Histone Acetylation/Deacetylation As a Regulator of Cell Cycle Gene Expression

Chromatin structure, which plays a key role in the regulation of gene expression, is dynamically regulated by diverse posttranslational modifications. Histone-modifying proteins alter chromatin proteins through phosphorylation, adenosine 5′-diphosphate (ADP)-ribosylation, methylation, ubiquitination, and acetylation (1 ,2 ). Histone acetylation involves the transfer of an acetyl group from acetyl-coenzyme A (CoA) to the ε-amino group of lysine side chains within the substrate by histone acetyl transferase enzymes (HATs). Deoxyribonucleic acid (DNA) in eukaryotes is typically packaged as repeating arrays of nucleosomes, in which 146 bp of DNA are wrapped around a histone octamer consisting of four histone proteins (H2A, H2B, H3, and H4).

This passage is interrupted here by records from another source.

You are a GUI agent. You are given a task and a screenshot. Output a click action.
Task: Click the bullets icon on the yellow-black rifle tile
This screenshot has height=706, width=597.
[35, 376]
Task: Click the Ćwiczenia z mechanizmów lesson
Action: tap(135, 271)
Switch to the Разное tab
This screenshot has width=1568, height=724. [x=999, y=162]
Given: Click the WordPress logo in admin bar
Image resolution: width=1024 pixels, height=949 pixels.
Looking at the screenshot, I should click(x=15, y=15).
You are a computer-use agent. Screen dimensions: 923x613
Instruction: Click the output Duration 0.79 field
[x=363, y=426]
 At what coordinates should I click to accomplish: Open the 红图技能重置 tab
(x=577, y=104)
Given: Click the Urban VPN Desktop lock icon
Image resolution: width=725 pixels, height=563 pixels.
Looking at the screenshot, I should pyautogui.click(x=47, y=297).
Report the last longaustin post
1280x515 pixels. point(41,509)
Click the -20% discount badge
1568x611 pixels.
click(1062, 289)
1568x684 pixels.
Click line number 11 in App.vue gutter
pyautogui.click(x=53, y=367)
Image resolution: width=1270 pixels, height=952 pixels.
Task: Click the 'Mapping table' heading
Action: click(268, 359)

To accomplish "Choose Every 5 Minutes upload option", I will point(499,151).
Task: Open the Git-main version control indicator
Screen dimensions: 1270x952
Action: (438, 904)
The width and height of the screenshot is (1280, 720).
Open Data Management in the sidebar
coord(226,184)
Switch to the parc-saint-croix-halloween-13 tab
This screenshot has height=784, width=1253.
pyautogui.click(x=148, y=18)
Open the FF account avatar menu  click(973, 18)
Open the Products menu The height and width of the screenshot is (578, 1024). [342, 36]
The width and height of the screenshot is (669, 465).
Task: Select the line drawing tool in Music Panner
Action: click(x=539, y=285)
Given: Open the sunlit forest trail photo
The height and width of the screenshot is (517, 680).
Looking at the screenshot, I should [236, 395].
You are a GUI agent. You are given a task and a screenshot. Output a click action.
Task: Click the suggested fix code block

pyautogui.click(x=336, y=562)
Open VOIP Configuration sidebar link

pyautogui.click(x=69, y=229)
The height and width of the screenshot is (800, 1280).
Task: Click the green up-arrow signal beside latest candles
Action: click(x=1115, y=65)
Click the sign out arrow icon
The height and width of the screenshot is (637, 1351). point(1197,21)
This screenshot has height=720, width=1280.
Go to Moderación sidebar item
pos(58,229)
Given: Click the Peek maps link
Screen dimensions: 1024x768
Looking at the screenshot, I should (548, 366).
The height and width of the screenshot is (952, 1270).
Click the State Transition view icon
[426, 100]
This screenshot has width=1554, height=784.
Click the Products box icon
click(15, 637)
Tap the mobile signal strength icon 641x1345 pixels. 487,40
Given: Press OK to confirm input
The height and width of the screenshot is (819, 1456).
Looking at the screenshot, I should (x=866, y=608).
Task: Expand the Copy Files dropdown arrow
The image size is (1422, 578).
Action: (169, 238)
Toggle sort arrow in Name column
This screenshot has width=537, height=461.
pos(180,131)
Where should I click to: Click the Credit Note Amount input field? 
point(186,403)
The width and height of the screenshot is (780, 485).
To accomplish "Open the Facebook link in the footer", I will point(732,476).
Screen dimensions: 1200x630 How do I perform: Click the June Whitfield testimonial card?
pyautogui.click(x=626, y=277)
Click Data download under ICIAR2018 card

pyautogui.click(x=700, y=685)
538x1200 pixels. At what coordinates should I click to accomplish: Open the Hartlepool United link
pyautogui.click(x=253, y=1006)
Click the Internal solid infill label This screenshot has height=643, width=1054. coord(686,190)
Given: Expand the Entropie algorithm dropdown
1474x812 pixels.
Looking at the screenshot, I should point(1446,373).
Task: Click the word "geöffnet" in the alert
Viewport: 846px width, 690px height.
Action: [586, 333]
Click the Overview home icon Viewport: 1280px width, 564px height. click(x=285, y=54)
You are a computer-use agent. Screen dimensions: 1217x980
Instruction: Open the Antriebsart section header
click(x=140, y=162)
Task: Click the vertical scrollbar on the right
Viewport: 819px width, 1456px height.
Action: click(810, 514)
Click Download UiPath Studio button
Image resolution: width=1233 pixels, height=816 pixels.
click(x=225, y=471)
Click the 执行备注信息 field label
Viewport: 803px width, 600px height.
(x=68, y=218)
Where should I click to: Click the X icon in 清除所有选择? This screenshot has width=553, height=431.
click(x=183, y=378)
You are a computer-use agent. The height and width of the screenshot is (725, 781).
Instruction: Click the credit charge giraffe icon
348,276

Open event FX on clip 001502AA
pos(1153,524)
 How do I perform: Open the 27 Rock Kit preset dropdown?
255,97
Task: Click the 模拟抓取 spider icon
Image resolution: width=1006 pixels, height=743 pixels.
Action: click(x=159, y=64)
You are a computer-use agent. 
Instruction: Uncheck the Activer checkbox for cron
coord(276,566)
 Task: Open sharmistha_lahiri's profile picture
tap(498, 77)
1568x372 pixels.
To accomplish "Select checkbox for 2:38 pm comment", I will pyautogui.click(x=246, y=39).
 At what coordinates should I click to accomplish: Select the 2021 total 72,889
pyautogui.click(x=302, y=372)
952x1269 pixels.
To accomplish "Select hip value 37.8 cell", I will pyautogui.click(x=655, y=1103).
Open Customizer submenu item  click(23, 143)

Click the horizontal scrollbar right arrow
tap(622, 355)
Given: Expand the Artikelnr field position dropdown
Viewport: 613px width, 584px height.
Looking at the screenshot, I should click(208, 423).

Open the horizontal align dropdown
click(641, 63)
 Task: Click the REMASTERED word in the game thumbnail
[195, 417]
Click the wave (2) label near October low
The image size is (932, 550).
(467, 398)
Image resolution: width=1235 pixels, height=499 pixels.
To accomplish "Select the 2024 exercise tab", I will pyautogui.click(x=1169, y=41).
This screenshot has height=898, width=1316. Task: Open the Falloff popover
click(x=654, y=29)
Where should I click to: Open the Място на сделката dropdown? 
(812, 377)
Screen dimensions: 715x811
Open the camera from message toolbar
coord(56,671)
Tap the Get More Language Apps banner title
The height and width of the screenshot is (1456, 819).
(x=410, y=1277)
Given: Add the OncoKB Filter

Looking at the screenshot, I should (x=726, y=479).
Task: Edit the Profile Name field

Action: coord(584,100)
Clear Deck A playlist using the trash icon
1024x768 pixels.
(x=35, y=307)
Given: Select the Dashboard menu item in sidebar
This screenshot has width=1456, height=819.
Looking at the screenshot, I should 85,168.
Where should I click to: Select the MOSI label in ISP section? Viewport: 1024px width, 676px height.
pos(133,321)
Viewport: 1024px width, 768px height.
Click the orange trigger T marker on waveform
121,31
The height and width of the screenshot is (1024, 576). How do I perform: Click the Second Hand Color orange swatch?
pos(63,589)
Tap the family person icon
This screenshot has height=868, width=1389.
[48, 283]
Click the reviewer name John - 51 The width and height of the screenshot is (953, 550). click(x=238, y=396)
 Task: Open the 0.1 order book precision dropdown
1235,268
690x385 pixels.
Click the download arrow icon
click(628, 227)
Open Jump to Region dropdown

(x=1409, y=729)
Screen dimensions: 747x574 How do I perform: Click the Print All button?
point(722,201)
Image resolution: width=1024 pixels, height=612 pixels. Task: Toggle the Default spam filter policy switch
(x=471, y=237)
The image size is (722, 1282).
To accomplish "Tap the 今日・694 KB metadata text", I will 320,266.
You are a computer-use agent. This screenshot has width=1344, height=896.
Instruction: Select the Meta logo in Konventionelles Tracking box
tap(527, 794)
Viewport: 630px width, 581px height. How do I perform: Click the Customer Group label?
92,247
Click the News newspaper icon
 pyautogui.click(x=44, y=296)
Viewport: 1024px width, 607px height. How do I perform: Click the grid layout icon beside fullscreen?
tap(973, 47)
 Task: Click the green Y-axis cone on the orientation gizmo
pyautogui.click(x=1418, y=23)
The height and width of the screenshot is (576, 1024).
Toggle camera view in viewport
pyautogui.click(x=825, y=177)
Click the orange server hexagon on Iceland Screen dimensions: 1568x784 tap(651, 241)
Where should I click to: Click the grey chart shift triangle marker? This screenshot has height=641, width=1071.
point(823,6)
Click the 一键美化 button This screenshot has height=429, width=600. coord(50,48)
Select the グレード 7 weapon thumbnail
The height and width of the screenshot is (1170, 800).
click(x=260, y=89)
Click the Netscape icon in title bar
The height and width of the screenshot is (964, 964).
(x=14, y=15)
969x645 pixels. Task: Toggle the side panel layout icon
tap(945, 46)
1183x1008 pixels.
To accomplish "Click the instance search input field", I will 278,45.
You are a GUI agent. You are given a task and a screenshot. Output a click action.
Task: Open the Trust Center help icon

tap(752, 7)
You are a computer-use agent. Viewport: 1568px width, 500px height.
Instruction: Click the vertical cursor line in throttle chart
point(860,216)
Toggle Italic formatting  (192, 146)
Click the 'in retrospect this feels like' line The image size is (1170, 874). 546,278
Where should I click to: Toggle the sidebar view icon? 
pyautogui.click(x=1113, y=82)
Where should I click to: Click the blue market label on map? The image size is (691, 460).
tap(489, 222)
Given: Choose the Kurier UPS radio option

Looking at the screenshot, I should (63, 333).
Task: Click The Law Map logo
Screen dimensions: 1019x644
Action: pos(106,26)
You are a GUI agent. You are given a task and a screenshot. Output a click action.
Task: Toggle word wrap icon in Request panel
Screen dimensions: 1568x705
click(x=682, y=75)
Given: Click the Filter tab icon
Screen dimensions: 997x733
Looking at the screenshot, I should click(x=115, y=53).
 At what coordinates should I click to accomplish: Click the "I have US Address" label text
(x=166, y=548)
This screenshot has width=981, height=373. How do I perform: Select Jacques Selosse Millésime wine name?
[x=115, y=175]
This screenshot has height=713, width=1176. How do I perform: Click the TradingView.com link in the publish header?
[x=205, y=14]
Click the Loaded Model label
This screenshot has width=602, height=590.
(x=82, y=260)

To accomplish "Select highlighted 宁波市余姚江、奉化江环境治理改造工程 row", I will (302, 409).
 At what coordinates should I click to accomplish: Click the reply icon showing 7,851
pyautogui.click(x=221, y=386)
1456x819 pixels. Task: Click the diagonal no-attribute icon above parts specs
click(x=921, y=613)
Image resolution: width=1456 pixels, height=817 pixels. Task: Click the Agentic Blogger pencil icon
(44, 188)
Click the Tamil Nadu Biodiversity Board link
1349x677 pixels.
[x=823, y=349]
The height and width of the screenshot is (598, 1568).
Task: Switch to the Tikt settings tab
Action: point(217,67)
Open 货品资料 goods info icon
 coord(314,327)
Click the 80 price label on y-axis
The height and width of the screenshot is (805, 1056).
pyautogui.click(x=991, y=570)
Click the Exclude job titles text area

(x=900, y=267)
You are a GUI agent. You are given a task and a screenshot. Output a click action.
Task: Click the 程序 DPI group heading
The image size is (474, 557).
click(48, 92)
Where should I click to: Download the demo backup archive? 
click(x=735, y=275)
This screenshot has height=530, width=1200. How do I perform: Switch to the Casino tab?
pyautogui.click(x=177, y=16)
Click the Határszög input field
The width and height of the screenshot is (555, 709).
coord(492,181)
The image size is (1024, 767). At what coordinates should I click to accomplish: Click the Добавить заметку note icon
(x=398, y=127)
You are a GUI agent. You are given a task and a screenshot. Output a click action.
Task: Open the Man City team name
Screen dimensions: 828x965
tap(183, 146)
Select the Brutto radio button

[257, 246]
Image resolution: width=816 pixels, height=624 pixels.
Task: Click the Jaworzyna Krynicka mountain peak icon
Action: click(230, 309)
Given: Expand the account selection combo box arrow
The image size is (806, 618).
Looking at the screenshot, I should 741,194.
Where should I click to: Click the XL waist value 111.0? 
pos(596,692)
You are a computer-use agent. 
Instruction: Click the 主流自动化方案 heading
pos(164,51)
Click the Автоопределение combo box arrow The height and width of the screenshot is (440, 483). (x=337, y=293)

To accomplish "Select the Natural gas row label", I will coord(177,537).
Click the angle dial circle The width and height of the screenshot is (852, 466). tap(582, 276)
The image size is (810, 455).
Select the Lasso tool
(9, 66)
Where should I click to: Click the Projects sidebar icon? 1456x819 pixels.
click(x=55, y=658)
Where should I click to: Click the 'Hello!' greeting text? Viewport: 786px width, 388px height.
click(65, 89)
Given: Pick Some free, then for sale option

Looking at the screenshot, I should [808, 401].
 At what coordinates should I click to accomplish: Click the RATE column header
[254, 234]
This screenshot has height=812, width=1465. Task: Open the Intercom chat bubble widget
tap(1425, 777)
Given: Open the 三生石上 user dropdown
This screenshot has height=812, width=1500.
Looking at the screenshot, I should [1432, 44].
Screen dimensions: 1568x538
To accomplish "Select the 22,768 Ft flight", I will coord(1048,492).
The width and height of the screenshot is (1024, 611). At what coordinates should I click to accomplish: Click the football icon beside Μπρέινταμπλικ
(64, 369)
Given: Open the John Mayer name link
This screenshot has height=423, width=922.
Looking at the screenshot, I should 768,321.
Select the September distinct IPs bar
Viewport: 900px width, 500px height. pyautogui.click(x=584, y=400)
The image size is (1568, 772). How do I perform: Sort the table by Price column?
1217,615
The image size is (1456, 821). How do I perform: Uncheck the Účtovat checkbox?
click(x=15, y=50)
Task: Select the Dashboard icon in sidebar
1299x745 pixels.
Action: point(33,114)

As the charged NH₂ -terminal histone tail protrudes from the nucleosome, posttranslational modification of the histone tails results in substantial changes in charge and electrostatic forces within the chromatin and between the chromatin and DNA. Thus acetylation of specific lysines of amino-terminal histone tails changes the interaction with other proteins within the chromatin structure and facilitates binding of transcription factors to specific target DNA sequences by destabilizing nucleosomes bound to the promoter region of a target gene, leading to transcriptional activation (3 ,4 ). Acetylation of lysine residues requires energy and is reversible through histone deacetylases (HDACs), which may be either nicotinamide adenine dinucleotide (NAD)-dependent or NAD-independent.